Science has always been a fascinating subject for me. When I was in seventh grade, we had to do a report during our human anatomy unit, and there were two topics that I wanted to study. When I couldn’t decide, I asked my teacher if I could do two reports. She said yes—thank you, Mrs. Vrieze! To this day, one of my favorite reading categories is popular science. (Hey—there’s an idea for a blog post!)
Here are some very interesting books on scientists that were not necessarily heralded in their time. Some had ideas that were totally dismissed in their time, but were found out to be correct as science advanced. Some have been forgotten—but it was their shoulders that other, more famous scientists stood on to make their own discoveries.
Before the World Was Ready : Stories of Daring Genius in Science by Claire Eamer. 9781554515363. 2013. Gr 4-7.
We have all studied how Louis Pasteur figured out that microscopic organisms caused diseases, and Joseph Lister is credited for learning the importance of sterilizing wounds and surgical instruments. But how many of you are familiar with Ignatz Semmelweis? Decades before Pasteur & Lister, Semmelweis realized the connection between mothers dying of childbed fever and doctors not washing their hands.

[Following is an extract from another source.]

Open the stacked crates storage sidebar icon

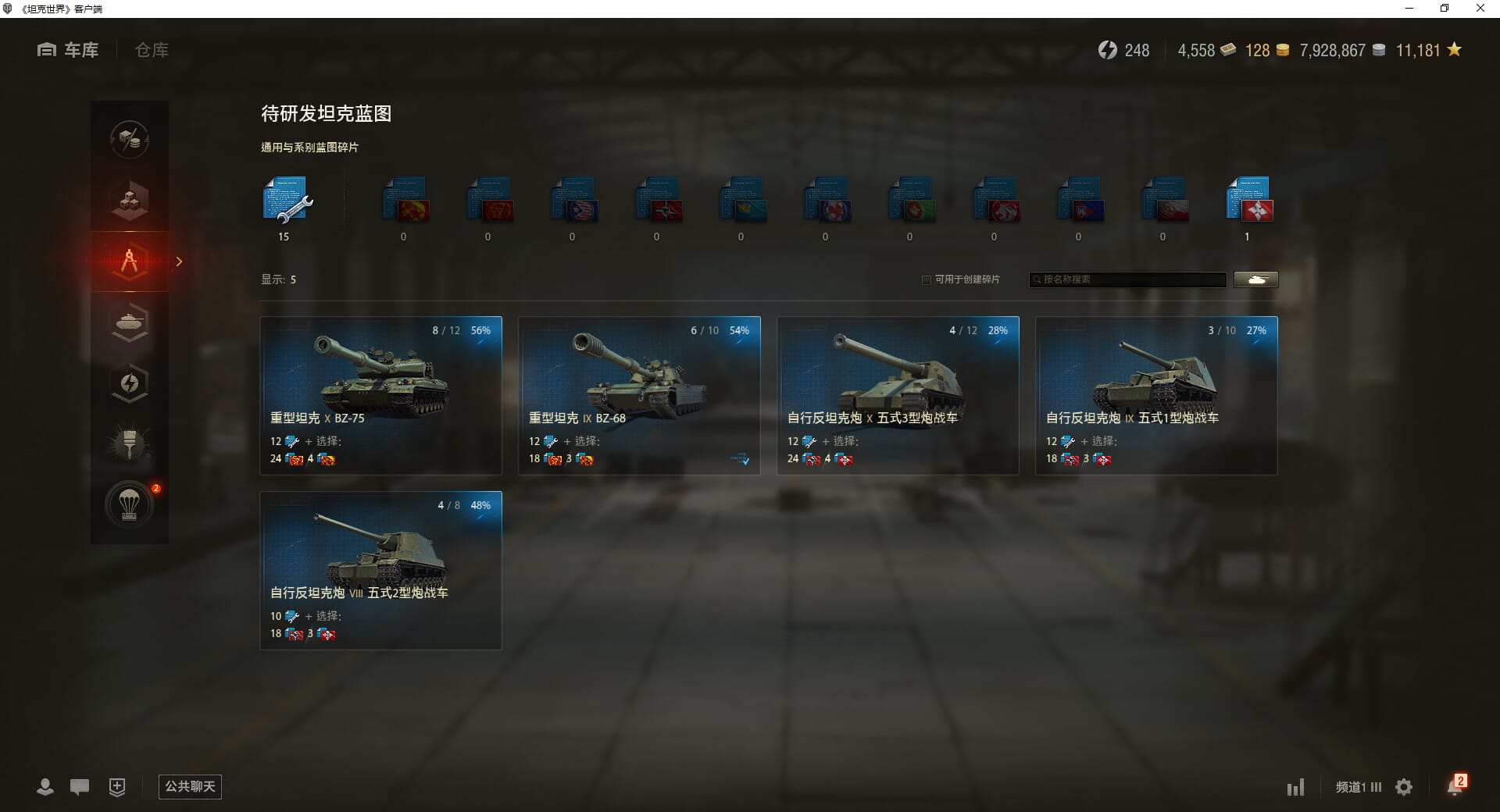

Doctors refused to believe that they were harming their patients, and so he was ignored.
This compelling book describes others who were scorned for their ideas while they were alive or who kept quiet about their discoveries for years, even decades, until they felt the world was ready to hear them. The book’s conclusion challenges readers to spot the trail-breakers today—and maybe even to break some trail themselves!
Benjamin Franklin (Giants of Science) by Kathleen Krull. 9780670012879. 2013. Gr 5-8.

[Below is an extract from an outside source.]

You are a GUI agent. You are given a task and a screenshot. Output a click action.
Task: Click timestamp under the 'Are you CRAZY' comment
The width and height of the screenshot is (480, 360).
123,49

Most biographies of Benjamin Franklin that I have read deal with his success in politics and foreign relations, but this addition to the Giants in Science series focuses mainly on his fascination with science. Franklin had only two years of formal schooling, but despite that, his impact on the world went far beyond his lightning experiment and his invention of the Franklin stove.
Franklin did not patent his many inventions, because he felt knowledge should be shared freely. And in addition to his discoveries and inventions, he also made many deductions that could not be proven until much later. In his later years, he was very excited about where science was headed, regretting only that he “was born so soon” and wouldn’t be part of what was to come.
Recentering the Universe : The Radical Theories of Copernicus, Kepler, Galileo, and Newton by Ron Miller. 9780761358855. 2013. Gr 7-12.
From ancient times, people believed that the Earth was the center of the universe, with the sun and the planets circling around us, and religious teachings supported this belief. But through the 1500s and 1600s, four men (Copernicus, Kepler, Galileo, and Newton) challenged this belief. Despite a great deal of controversy and the very real risk to their reputations and even their lives, they held to what they observed.
The National Science Teachers Association calls this an “extraordinarily useful book” and SLJ agrees, stating that it is “a useful and first purchase” for reports needing information on astronomy and astronomers. This book can even be recommended to adults interested in the subject.